→ **Written exercise A**
In the item-finding listing below, copy the lines from the one containing "Given: Expand user account chevron dropdown" through the one containing "point(486,277)", both included, and reproduce them unchanged.

01 December 2016
zoonation

Ooh my ears and whiskers!! Zoonation hiphop dance company are having a Mad Hatter's Tea Party in the Roundhouse! This unusual Camden Town venue, once an old railway turntable shed mouldering away in NW London, is always fun to visit. And Zoonation's crazy show is definitely bringing Alice up to date. It's suitable for all ages, they say, so get yourself over to this link and take a look at what they say - there is a trailer on the site, too. Tickets are 15 and the first performance is on 30 December. It runs till 22 January.
29 November 2016


So who is this lady with the umbrella, and what is she doing?

You'd be forgiven for not knowing. But she is supervising the door into one of the most unusual shops in Tokyo. It is called "Alice on Wednesday."

When I first visited Tokyo, in 2014, I didn't manage to get into "Alice on Wednesday." It had only opened two days before my visit, and the initial demand from customers was so high that anyone who wanted to go had to reserve tickets on the internet before turning up.

I have just returned from a second trip to Japan, and this time I did get into "Alice on Wednesday." Obviously, the internet tickets aren't necessary now that the novelty has worn off, but, two years on, the shop has done very well and now seems to have become one of the fixtures of Tokyo life. It's in the attractive Harajuku area of the city, down a side street, and when we arrived there were only about ten people waiting, so we joined the queue...



It's a very tall, thin shop, and you have to enter through that rather tiny door you can see on the right, and begin by climbing all the stairs to the top floor. It's not unlike going up the rabbit hole, in fact, for there are all kinds of curious things on the way. I didn't notice cupboards with jars of marmalade in, but there were toadstools towering above your head...



and strange illuminated pictures on the walls...



When you reach the top floor, it has quite an "attic" feeling. It's very small and Victorian in style, and most of the daylight filters through a stained glass window...



whereas the lampshade, as you see, is a large top hat.



There really seems everything that an "Alice" collector might want. I don't collect myself but even I bought myself a cool little Mad Hatter handbag mirror.

Most of the mechandise is specially designed for the shop, and is not just a collection of things you can get elsewhere. The website, here, is only in Japanese, but this gives an idea of the kind of items they normally sell.

If I hadn't been watching the weight of my luggage, I would probably have bought a mug - I like the one to the left, with the door and a handle like a key.



And I always fall for fancily packed eatables or drinkables. These are mostly to be found on the bottom floor, where you pay.



These rather luridly coloured bottles look as if they really might alter your perceptions a bit.



And the biscuits are most beautifully lettered.



I haven't seen a rabbit-hole cake before, but the ones here seemed to be selling well.



"Alice" is popular and well known in Japan, but it's interesting that here in England nobody has had the idea of producing a shop as creative and original as this. I wonder if the Japanese company will set up a branch in Oxford?

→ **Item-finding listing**
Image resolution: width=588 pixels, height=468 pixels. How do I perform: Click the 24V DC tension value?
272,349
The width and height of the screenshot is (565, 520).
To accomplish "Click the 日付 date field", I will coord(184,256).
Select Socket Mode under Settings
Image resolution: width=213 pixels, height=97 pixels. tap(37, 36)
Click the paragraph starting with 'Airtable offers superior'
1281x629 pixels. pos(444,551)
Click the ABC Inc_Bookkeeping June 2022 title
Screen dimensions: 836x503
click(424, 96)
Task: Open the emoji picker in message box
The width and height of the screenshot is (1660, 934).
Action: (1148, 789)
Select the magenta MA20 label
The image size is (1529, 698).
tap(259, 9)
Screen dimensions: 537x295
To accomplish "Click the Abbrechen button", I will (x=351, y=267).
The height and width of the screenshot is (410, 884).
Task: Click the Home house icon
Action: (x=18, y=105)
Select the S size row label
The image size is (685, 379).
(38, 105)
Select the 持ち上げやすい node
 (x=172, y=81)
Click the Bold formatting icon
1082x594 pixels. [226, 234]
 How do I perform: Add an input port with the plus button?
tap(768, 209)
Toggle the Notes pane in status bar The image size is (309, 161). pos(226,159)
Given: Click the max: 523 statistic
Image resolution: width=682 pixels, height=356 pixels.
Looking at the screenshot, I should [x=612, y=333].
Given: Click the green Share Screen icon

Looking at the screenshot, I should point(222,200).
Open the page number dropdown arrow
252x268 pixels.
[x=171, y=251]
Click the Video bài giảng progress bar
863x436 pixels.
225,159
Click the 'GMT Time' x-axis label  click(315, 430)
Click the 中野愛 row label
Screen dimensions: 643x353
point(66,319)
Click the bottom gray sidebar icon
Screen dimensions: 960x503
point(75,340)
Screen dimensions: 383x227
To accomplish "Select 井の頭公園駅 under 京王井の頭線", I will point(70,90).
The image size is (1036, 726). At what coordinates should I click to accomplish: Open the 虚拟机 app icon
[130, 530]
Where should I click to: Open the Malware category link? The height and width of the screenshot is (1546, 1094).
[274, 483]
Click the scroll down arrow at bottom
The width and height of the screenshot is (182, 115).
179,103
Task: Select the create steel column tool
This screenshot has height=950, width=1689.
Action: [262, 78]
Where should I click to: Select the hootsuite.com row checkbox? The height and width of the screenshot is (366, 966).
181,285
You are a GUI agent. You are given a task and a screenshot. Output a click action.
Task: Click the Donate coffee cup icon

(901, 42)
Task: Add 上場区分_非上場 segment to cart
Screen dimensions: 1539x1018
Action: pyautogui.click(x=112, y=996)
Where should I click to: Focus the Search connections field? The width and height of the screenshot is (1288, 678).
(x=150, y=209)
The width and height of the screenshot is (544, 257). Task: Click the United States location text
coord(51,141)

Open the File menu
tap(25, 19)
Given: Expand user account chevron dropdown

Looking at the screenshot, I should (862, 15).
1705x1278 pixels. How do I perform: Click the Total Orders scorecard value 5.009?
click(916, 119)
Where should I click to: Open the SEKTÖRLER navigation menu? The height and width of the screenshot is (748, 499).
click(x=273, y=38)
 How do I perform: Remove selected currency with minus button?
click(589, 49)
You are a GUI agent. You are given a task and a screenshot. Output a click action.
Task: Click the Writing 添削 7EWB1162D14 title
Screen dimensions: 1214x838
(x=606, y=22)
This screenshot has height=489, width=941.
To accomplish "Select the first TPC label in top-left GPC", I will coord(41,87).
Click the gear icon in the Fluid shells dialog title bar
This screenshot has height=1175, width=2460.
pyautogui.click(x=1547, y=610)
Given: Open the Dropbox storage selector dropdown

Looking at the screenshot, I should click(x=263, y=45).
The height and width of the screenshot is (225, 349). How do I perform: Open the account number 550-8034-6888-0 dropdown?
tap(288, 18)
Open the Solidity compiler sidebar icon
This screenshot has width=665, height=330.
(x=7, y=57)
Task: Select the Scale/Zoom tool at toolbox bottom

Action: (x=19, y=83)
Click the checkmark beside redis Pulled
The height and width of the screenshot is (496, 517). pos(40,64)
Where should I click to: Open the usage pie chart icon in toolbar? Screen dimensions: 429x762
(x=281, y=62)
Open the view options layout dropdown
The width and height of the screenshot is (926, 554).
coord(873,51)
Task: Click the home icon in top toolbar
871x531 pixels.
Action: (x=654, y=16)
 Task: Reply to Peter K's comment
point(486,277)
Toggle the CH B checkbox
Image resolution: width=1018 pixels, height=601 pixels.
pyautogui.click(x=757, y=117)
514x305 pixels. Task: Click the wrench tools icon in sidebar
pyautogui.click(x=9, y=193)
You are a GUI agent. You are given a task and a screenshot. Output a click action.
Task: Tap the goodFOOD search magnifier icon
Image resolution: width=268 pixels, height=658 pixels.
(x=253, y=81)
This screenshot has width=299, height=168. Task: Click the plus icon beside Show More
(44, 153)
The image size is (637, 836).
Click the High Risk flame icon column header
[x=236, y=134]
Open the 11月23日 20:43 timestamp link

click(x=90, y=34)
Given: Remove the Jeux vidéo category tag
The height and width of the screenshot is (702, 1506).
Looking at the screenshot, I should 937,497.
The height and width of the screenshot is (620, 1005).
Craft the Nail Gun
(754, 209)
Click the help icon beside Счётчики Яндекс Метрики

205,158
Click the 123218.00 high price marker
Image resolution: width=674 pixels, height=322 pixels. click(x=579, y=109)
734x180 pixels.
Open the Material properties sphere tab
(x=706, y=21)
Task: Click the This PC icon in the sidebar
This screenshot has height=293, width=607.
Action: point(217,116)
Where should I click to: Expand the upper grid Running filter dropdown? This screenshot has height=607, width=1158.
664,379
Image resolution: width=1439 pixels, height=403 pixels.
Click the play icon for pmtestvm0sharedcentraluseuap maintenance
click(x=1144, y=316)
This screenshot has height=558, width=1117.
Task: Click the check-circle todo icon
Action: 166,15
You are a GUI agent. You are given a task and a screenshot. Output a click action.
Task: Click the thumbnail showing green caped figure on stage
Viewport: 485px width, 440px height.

→ **Written exercise B**
For each statement, answer yes or no according to the blog text above, and quote the exact words from it that decide the answer.
(i) The Zoonation show opens on 30 December.
(ii) The shop's website can be read in English.
(iii) Customers pay on the top floor of the shop.

→ **Reply A**
Given: Expand user account chevron dropdown

Looking at the screenshot, I should (862, 15).
1705x1278 pixels. How do I perform: Click the Total Orders scorecard value 5.009?
click(916, 119)
Where should I click to: Open the SEKTÖRLER navigation menu? The height and width of the screenshot is (748, 499).
click(x=273, y=38)
 How do I perform: Remove selected currency with minus button?
click(589, 49)
You are a GUI agent. You are given a task and a screenshot. Output a click action.
Task: Click the Writing 添削 7EWB1162D14 title
Screen dimensions: 1214x838
(x=606, y=22)
This screenshot has height=489, width=941.
To accomplish "Select the first TPC label in top-left GPC", I will coord(41,87).
Click the gear icon in the Fluid shells dialog title bar
This screenshot has height=1175, width=2460.
pyautogui.click(x=1547, y=610)
Given: Open the Dropbox storage selector dropdown

Looking at the screenshot, I should click(x=263, y=45).
The height and width of the screenshot is (225, 349). How do I perform: Open the account number 550-8034-6888-0 dropdown?
tap(288, 18)
Open the Solidity compiler sidebar icon
This screenshot has width=665, height=330.
(x=7, y=57)
Task: Select the Scale/Zoom tool at toolbox bottom

Action: (x=19, y=83)
Click the checkmark beside redis Pulled
The height and width of the screenshot is (496, 517). pos(40,64)
Where should I click to: Open the usage pie chart icon in toolbar? Screen dimensions: 429x762
(x=281, y=62)
Open the view options layout dropdown
The width and height of the screenshot is (926, 554).
coord(873,51)
Task: Click the home icon in top toolbar
871x531 pixels.
Action: (x=654, y=16)
 Task: Reply to Peter K's comment
point(486,277)

→ **Reply B**
(i) Yes: "the first performance is on 30 December"
(ii) No: "The website, here, is only in Japanese"
(iii) No: "on the bottom floor, where you pay"